Nigel Hadden-Paton, the director of Truffle UK, explains that this has always been the case: ‘I have an Encyclopaedia Britannica from the 1890s, and even that talks about the truffle markets of the 19th century,’ he says. ‘The truffles were the size of potatoes, and trestle tables would be groaning with them.’
It might look like a lump of coal, but with a value of approximately £300 per kilogram, this delicious ingredient is more of a woodland diamond. Common they may be, but the secret comes in knowing how to find them.
Tom Lywood is one of just a handful of truffle hunters currently working the woods in the UK. Joining him for the day on a top-secret location in Somerset (it cannot be revealed for fear of poachers) is a thrilling and unusual experience. As we trample across the muddy ground, he explains that the best hunting can only be done either early in the morning or at around 3 o’clock in the afternoon, as that’s when the truffle perfume is at its strongest.
Once let loose in the woods, Lywood’s specially trained dogs chase the scent. Every now and then they start scrabbling at the ground, and he is swiftly behind them with a rewarding titbit and a trowel to dig up the find.
Many associate truffling with pigs, but Tom is quick to point out that they have rarely been used for hunting in England. ‘French hunters would often lose their fingers to the pigs,’ he says gravely. Dogs are easy to train, and also easier to dissuade from eating the goods. Hestia and Valentino (along with Brenda, Lywood’s third dog) are Lagotto Romagnolos, the breed typically associated with modern truffle hunting, but really any dog can be trained to do the job.
Hunters have been known to rub truffle oil into the teats of their bitches, so that from an early age the puppies come to associate the flavour of truffle with pleasure. Hadden-Paton, who dabbles in a spot of hunting himself, trained his own dog by slotting a bit of truffle-oil-soaked rusk into a squash ball. After a few games of catch, she was soon mad for the scent of truffle.
‘Anybody who has an affinity with a dog can train them,’ he states. ‘It’s not difficult.’

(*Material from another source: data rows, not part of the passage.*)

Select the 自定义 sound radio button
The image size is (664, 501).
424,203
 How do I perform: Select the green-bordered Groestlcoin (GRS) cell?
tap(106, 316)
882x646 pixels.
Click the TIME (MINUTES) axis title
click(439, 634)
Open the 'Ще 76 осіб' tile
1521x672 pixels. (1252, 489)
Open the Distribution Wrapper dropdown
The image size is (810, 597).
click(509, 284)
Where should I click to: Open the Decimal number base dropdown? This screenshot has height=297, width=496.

So why – if the dogs are easy to train and the truffles common – isn’t everybody doing it? ‘Truffle culture has always been quiet,’ says Lywood. ‘It’s part of the folklore.’

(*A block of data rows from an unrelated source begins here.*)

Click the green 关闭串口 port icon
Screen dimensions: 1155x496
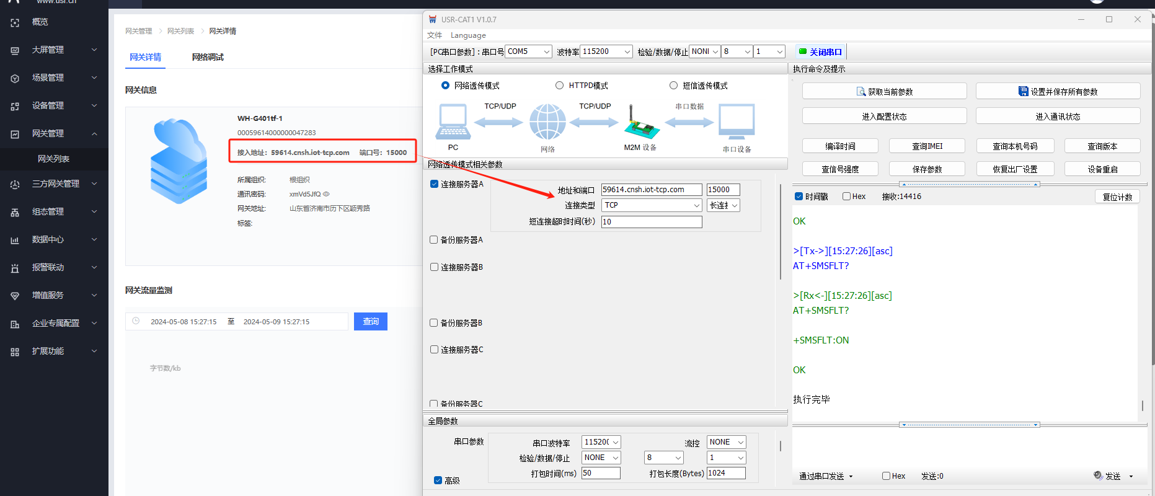tap(803, 52)
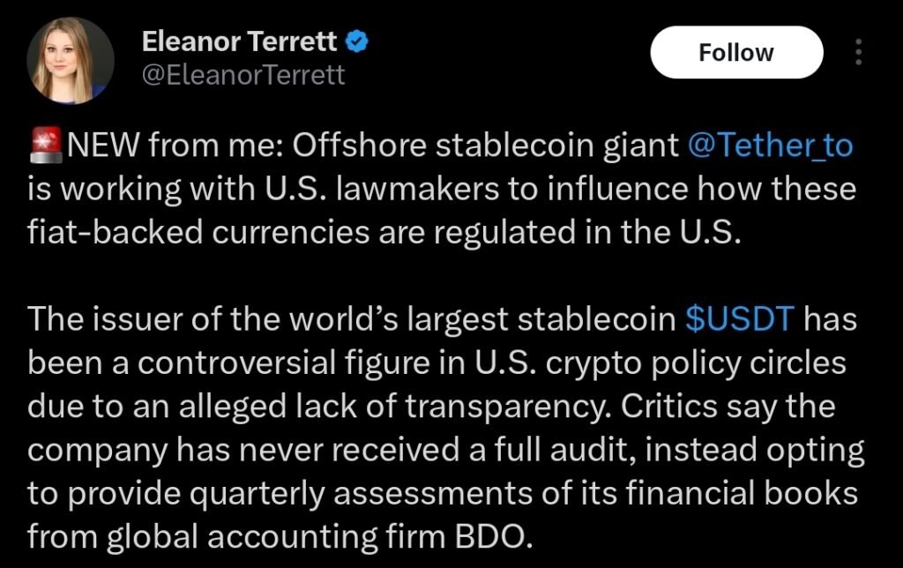Click the blue verified checkmark badge

coord(357,41)
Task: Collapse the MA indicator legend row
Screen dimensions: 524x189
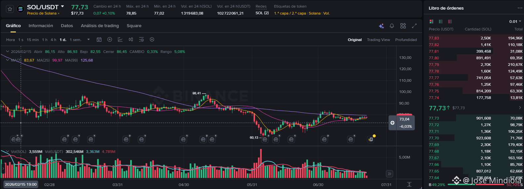Action: tap(8, 60)
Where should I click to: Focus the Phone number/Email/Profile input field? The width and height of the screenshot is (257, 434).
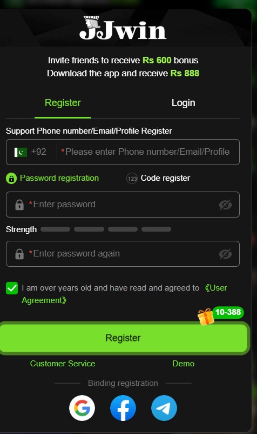click(x=148, y=152)
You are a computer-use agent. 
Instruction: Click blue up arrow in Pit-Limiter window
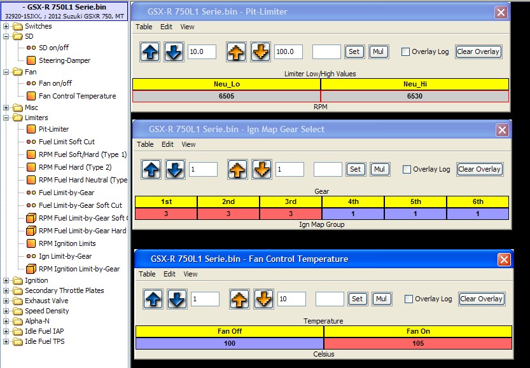point(150,52)
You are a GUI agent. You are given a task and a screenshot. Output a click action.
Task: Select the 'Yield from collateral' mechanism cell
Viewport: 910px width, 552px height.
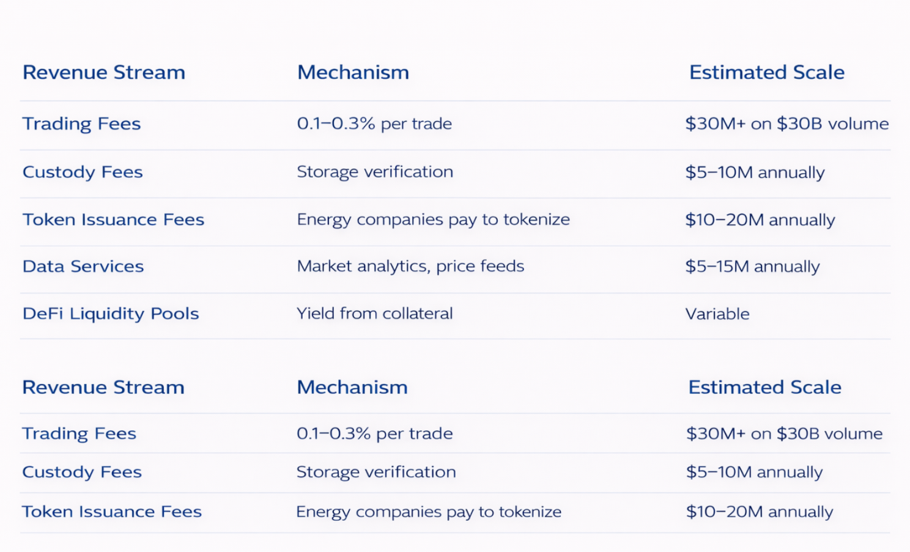point(374,314)
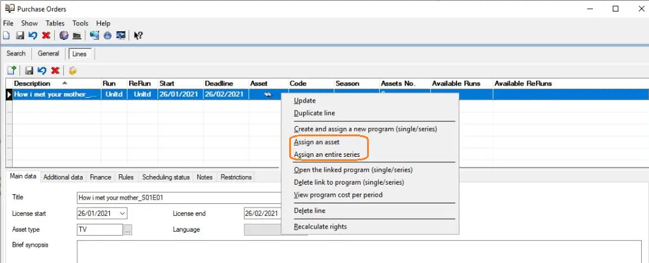Click the Asset type browse ellipsis button
The image size is (649, 263).
click(x=128, y=230)
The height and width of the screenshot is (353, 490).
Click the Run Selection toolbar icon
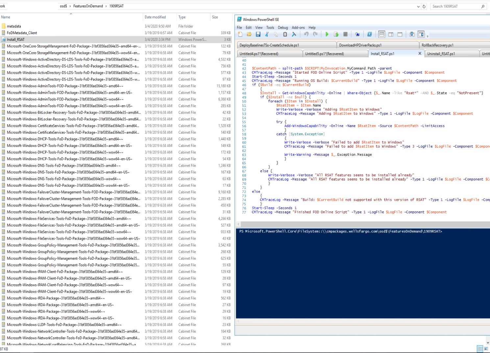[x=336, y=34]
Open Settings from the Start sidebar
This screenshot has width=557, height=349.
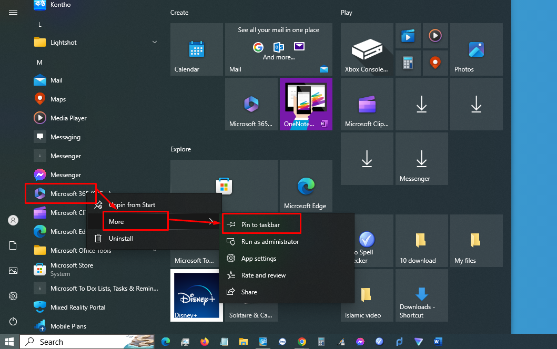(13, 296)
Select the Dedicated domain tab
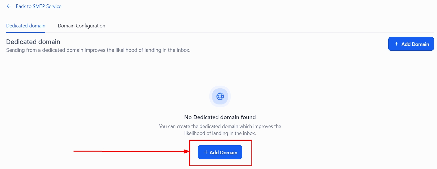This screenshot has height=169, width=437. [26, 26]
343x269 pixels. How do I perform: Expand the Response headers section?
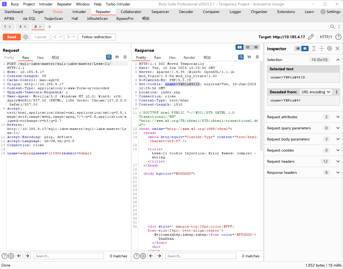click(x=338, y=172)
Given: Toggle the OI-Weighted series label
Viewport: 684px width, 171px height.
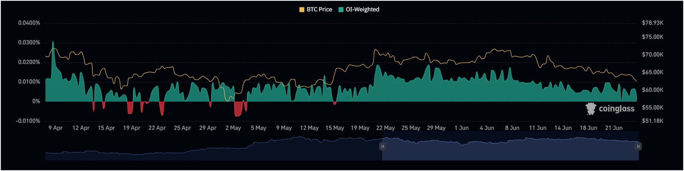Looking at the screenshot, I should pos(363,9).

Another issue is the fact that the truffle season is at its height at the same time as the shooting one – not exactly the ideal moment to be ferreting around in a forest. ‘Shooting pays for the majority of forestry in England and you can’t change things overnight. You have to build a relationship with a gamekeeper, because the last thing he wants is his woods disturbed,’ he adds.

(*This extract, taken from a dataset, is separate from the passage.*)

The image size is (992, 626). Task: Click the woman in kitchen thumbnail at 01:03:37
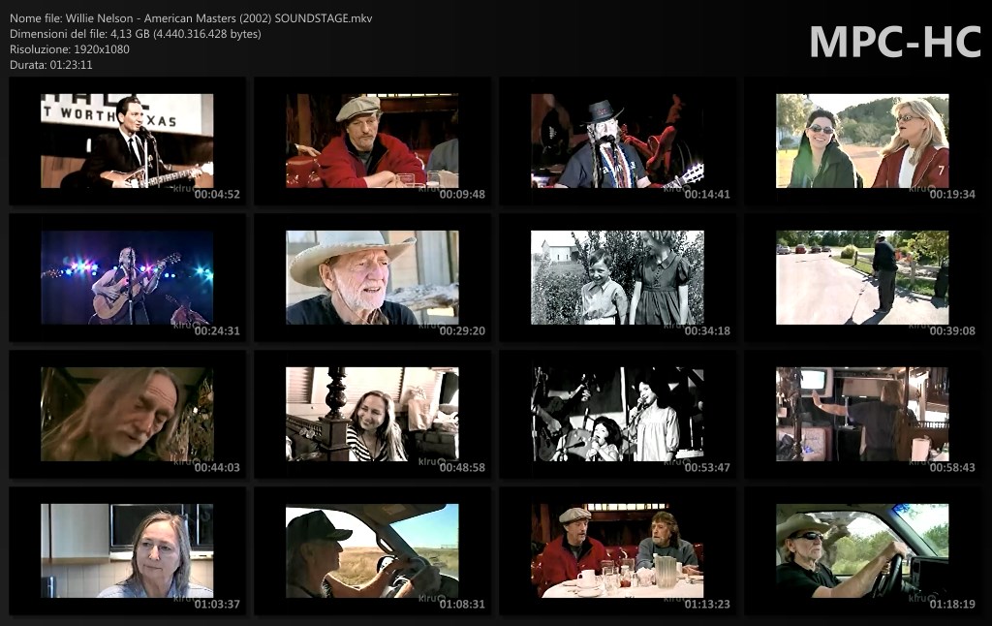[x=127, y=550]
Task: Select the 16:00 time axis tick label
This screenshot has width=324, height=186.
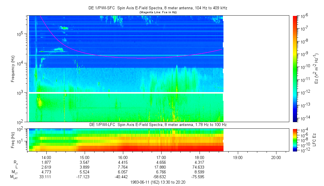Action: (x=123, y=157)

Hadden-Paton sources truffles from all over the world to keep London’s best restaurants in supply and is convinced that growing truffles on a commercial scale in the UK is the future. The valuable fungi are a quirk of nature, subject to countless environmental factors, but things can be done to encourage their growth. For this reason he has a business selling trees that have been infected with truffle spores, so that anyone, providing they live on ground with chalk or limestone, can grow their own.
In fact, Truffle UK receives at least three calls a week from people thinking they already have truffle growing in their back garden. ‘If you’re on chalk and you have beech, oak, hazel, hornbeam or birch, chances are you’ve got truffle,’ says Hadden-Paton.
Lywood, a self-confessed eccentric, takes more of a romantic view of the pastime. ‘We all want to be outside, working our dogs and hunting,’ he muses. ‘With truffling there is hunting, but no kill. That’s the secret of it.’
A couple of hours and a respectable bounty later, we amble back down the hill. Conversation on the subject of truffles is in full flow until we come across another dog walker, at which point we are hastily silenced. ‘England is going to be full of truffle hunters soon,’ Lywood says, a touch wistfully.
Eating buttery truffles on toast later that evening, I can understand why.